I have a theory that everyone has a defining paradox. I don’t know what mine is and it would be impertinent of me to say what yours is. So here’s an example, from someone I don’t know and can’t offend: Ben Franklin said something to the effect that you should live as if each day were your last and as if you were going to live forever.

Prayer flags, ice cream and relationships have a lot in common. Prayer flags fulfill their function, in fact become prayerful flags by unraveling. Ice cream can only be enjoyed in circumstances fatal to its iciness. Relationships, well perhaps you see where I’m going.

But you want to know about the ice cream. I made five flavors: cream cheese (yes, sounds weird), cherry with fruit fresh from the Niagara peninsula, malteser with wholesome chunks of organic maltesers, peanut butter and chocolate (if peanut butter and chocolate were people they’d be blissfully con-joined twins), and coffee. I’ve never had a store bought ice cream that did justice to coffee. Homemade ice cream isn’t difficult, as with bread, it is more a question of time than skill, and the results are infinitely better than store bought. I made three cakes: a lemon poppy seed pound cake, a buttermilk cake, both from Rose Levy Beranbaum’s Cake Bible, and a dense chocolate fudge cake.

I had hoped to make my party in the garden, but the weather thought otherwise and sent a monsoon. So we crowded into the living room. Conversation flowed, cake was had an eaten too, ice cream fulfilled its destiny and I felt truly joyous. So rarely and so lucky am I to be surrounded by so many caring, smart and kind women. When I first read the Wallace Stevens poem I remember tasking myself with remembering what concupiscent meant (lustful). Now I get the rest of it. It is a happy thing, if only to be had once a summer, to be an Empress of Ice Cream.

Overlooked (?) gems
When I find a writer I enjoy I make my way through their whole oeuvre. This can lead to disappointment – though it’s nice to know even great writers have some training wheels books. Sometimes a la Grey’s Elegy you discover that flower born to blush unseen.

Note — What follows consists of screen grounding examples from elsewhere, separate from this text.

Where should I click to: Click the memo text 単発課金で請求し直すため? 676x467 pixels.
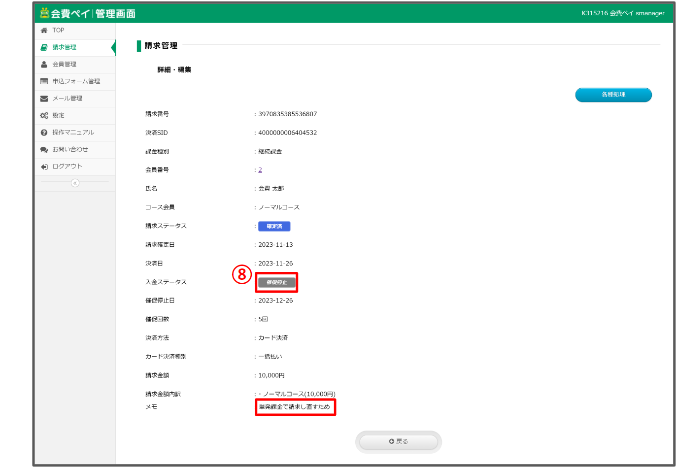pos(295,407)
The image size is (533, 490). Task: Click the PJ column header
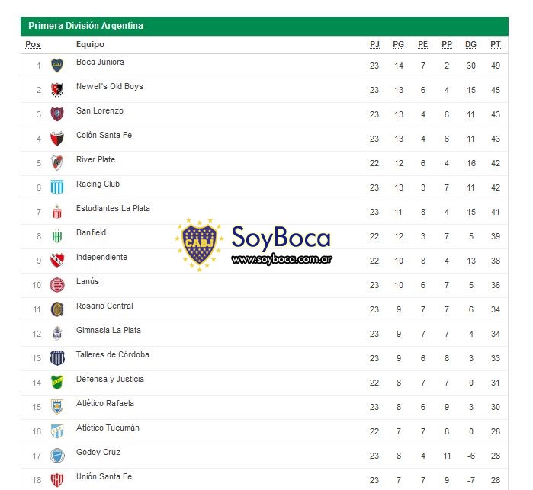click(374, 44)
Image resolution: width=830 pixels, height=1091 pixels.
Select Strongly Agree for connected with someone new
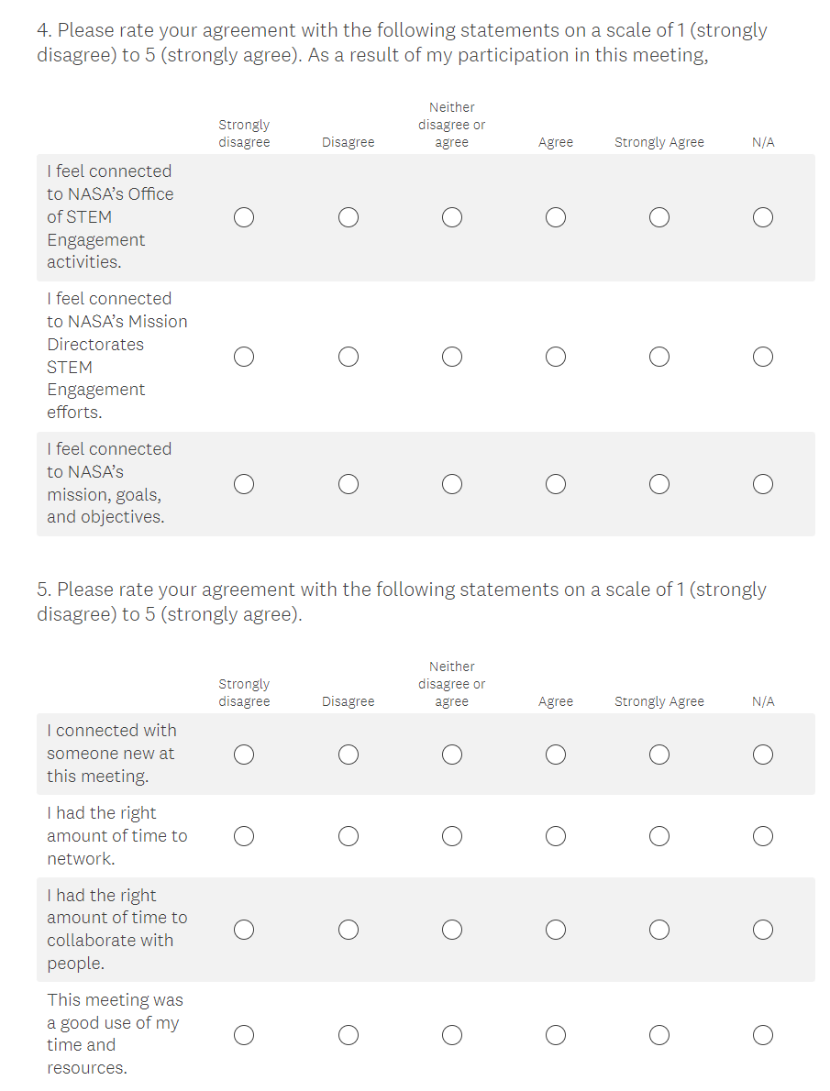click(658, 755)
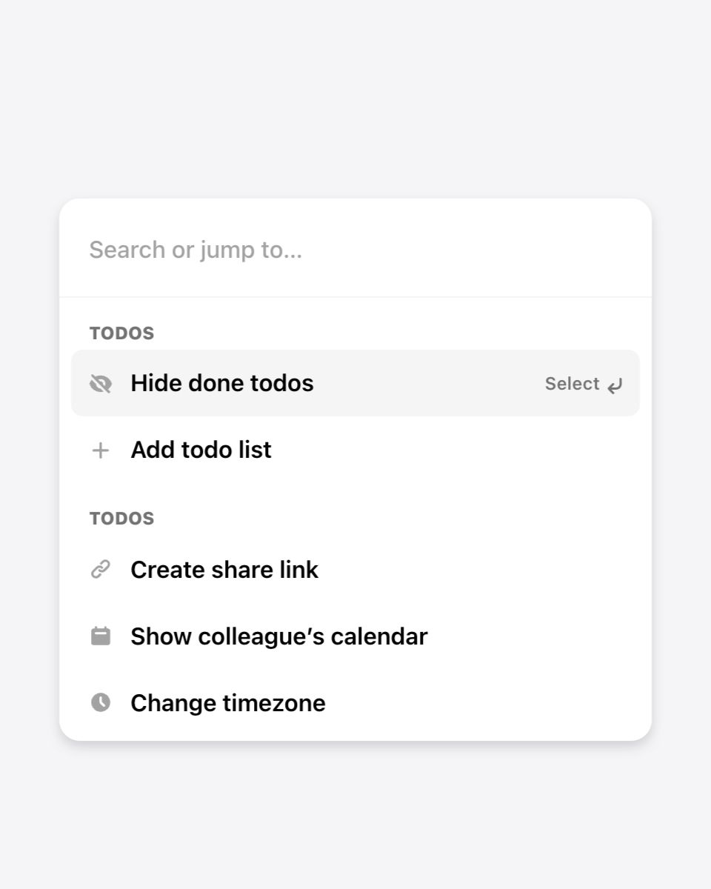Select Hide done todos command

tap(356, 383)

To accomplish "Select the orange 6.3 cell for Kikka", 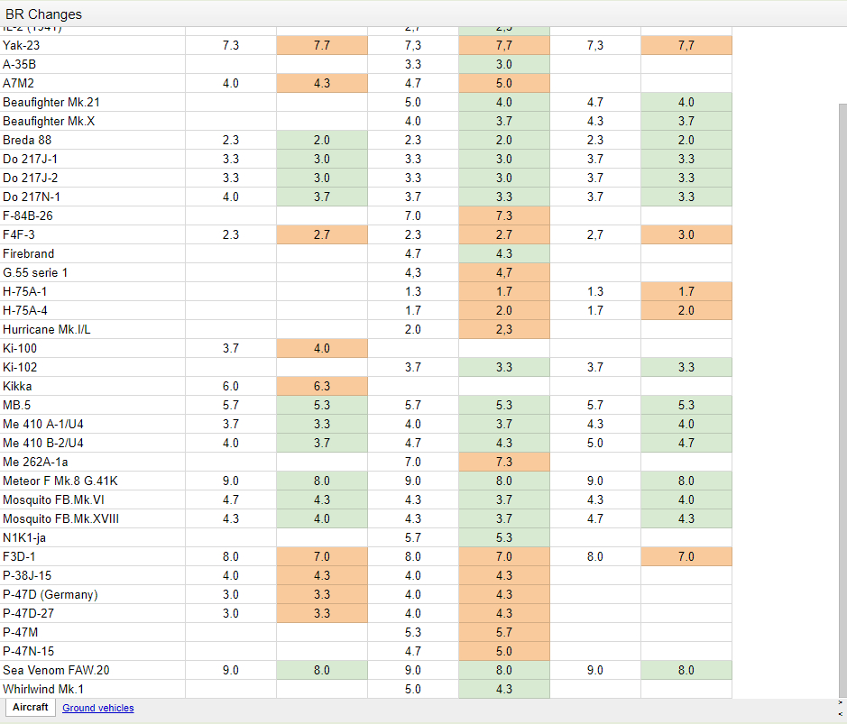I will (x=322, y=387).
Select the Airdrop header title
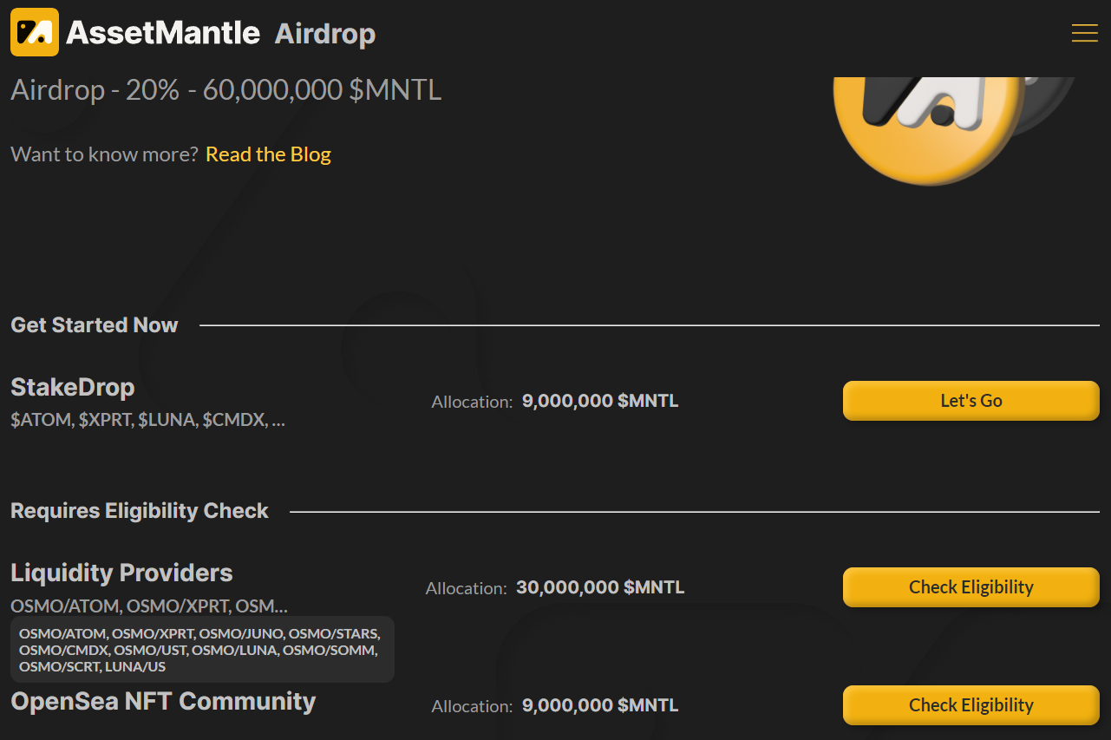1111x740 pixels. tap(325, 34)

Julian Barnes is most famous for Flaubert’s Parrot, but my favorite of his is England, England, a hilarious send up of the museum-ification of his home and native land. I would also recommend a slim volume, The Pedant in the Kitchen, about his adventures as a home chef.

Hilary Mantel is still topping the charts with her Booker winning Wolf Hall, but the book of hers that I would pack if exiled to a desert island is Beyond Black. Anyone can do tragedy. A lot of people can do comedy. A really skilful writer takes the reader the full 360 of experience. Hilary Mantel is a supremely skilled writer.

Anthony Burgess wrote many booky wooks, some would say too many, the most celebrated being Clockwork Orange. I spent two weeks at a northern Ontario fishing camp oblivious to black flies and impervious to boredom thanks to his Earthly Powers.

1 comment:

  1. The party was wonderful. Spectacular cake and ice cream. The company was excellent. Just plain fun.